» PROBLEM TO WORK ON: Set every entry down again precisely.
_ _ _ _ _ _ _
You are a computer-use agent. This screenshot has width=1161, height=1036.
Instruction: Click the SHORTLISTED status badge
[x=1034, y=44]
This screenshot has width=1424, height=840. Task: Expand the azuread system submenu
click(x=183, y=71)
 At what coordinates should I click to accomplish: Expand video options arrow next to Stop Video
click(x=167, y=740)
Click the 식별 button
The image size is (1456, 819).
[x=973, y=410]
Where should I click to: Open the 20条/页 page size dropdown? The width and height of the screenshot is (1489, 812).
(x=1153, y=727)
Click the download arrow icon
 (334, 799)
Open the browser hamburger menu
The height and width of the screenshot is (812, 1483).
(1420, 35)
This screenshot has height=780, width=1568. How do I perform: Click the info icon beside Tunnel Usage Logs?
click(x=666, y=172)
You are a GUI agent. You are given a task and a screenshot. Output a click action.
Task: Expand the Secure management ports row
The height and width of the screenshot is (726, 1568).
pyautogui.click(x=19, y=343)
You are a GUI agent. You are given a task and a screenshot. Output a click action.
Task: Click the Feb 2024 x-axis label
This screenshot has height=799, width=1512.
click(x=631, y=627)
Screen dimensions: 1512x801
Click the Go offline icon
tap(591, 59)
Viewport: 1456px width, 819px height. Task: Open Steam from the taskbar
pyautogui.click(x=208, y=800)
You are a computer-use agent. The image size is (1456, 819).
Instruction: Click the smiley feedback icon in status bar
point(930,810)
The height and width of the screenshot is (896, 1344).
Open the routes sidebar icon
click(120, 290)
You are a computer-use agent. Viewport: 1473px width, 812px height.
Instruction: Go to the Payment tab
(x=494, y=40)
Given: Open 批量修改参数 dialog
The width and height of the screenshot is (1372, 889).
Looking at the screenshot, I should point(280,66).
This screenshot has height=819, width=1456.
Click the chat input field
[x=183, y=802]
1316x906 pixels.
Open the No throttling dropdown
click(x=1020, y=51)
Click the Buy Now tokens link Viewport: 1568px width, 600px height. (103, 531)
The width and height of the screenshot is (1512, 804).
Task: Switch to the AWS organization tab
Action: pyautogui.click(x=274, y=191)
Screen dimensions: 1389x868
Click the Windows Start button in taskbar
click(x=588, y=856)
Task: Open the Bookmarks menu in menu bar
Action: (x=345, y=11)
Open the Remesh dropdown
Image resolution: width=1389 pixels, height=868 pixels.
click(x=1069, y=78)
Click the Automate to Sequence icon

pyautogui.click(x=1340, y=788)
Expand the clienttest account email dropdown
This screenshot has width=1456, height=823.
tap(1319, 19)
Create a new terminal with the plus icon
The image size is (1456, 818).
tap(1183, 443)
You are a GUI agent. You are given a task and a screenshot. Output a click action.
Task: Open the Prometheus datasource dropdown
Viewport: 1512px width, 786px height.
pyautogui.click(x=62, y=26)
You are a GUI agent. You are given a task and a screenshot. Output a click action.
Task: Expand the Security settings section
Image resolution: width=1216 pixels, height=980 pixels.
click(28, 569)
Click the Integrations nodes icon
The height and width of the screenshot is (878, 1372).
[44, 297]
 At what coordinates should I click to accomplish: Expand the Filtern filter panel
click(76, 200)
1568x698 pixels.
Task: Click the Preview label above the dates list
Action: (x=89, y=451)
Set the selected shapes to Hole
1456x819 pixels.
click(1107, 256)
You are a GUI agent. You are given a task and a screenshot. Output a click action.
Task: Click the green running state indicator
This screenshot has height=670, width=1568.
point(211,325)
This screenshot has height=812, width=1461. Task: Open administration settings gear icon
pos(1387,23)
_ _ _ _ _ _ _
» YOUR SOLUTION:
You are a computer-use agent. This screenshot has width=1161, height=1036.
Instruction: Click the SHORTLISTED status badge
[x=1034, y=44]
This screenshot has width=1424, height=840. Task: Expand the azuread system submenu
click(x=183, y=71)
 At what coordinates should I click to accomplish: Expand video options arrow next to Stop Video
click(x=167, y=740)
Click the 식별 button
The image size is (1456, 819).
[x=973, y=410]
Where should I click to: Open the 20条/页 page size dropdown? The width and height of the screenshot is (1489, 812).
(x=1153, y=727)
Click the download arrow icon
 (334, 799)
Open the browser hamburger menu
The height and width of the screenshot is (812, 1483).
(1420, 35)
This screenshot has height=780, width=1568. How do I perform: Click the info icon beside Tunnel Usage Logs?
click(x=666, y=172)
You are a GUI agent. You are given a task and a screenshot. Output a click action.
Task: Expand the Secure management ports row
The height and width of the screenshot is (726, 1568).
pyautogui.click(x=19, y=343)
You are a GUI agent. You are given a task and a screenshot. Output a click action.
Task: Click the Feb 2024 x-axis label
This screenshot has height=799, width=1512.
click(x=631, y=627)
Screen dimensions: 1512x801
Click the Go offline icon
tap(591, 59)
Viewport: 1456px width, 819px height. Task: Open Steam from the taskbar
pyautogui.click(x=208, y=800)
You are a computer-use agent. The image size is (1456, 819).
Instruction: Click the smiley feedback icon in status bar
point(930,810)
The height and width of the screenshot is (896, 1344).
Open the routes sidebar icon
click(120, 290)
You are a computer-use agent. Viewport: 1473px width, 812px height.
Instruction: Go to the Payment tab
(x=494, y=40)
Given: Open 批量修改参数 dialog
The width and height of the screenshot is (1372, 889).
Looking at the screenshot, I should point(280,66).
This screenshot has height=819, width=1456.
Click the chat input field
[x=183, y=802]
1316x906 pixels.
Open the No throttling dropdown
click(x=1020, y=51)
Click the Buy Now tokens link Viewport: 1568px width, 600px height. (103, 531)
The width and height of the screenshot is (1512, 804).
Task: Switch to the AWS organization tab
Action: pyautogui.click(x=274, y=191)
Screen dimensions: 1389x868
Click the Windows Start button in taskbar
click(x=588, y=856)
Task: Open the Bookmarks menu in menu bar
Action: (x=345, y=11)
Open the Remesh dropdown
Image resolution: width=1389 pixels, height=868 pixels.
click(x=1069, y=78)
Click the Automate to Sequence icon

pyautogui.click(x=1340, y=788)
Expand the clienttest account email dropdown
This screenshot has width=1456, height=823.
tap(1319, 19)
Create a new terminal with the plus icon
The image size is (1456, 818).
tap(1183, 443)
You are a GUI agent. You are given a task and a screenshot. Output a click action.
Task: Open the Prometheus datasource dropdown
Viewport: 1512px width, 786px height.
pyautogui.click(x=62, y=26)
You are a GUI agent. You are given a task and a screenshot. Output a click action.
Task: Expand the Security settings section
Image resolution: width=1216 pixels, height=980 pixels.
click(28, 569)
Click the Integrations nodes icon
The height and width of the screenshot is (878, 1372).
[44, 297]
 At what coordinates should I click to accomplish: Expand the Filtern filter panel
click(76, 200)
1568x698 pixels.
Task: Click the Preview label above the dates list
Action: (x=89, y=451)
Set the selected shapes to Hole
1456x819 pixels.
click(1107, 256)
You are a GUI agent. You are given a task and a screenshot. Output a click action.
Task: Click the green running state indicator
This screenshot has height=670, width=1568.
point(211,325)
This screenshot has height=812, width=1461. Task: Open administration settings gear icon
pos(1387,23)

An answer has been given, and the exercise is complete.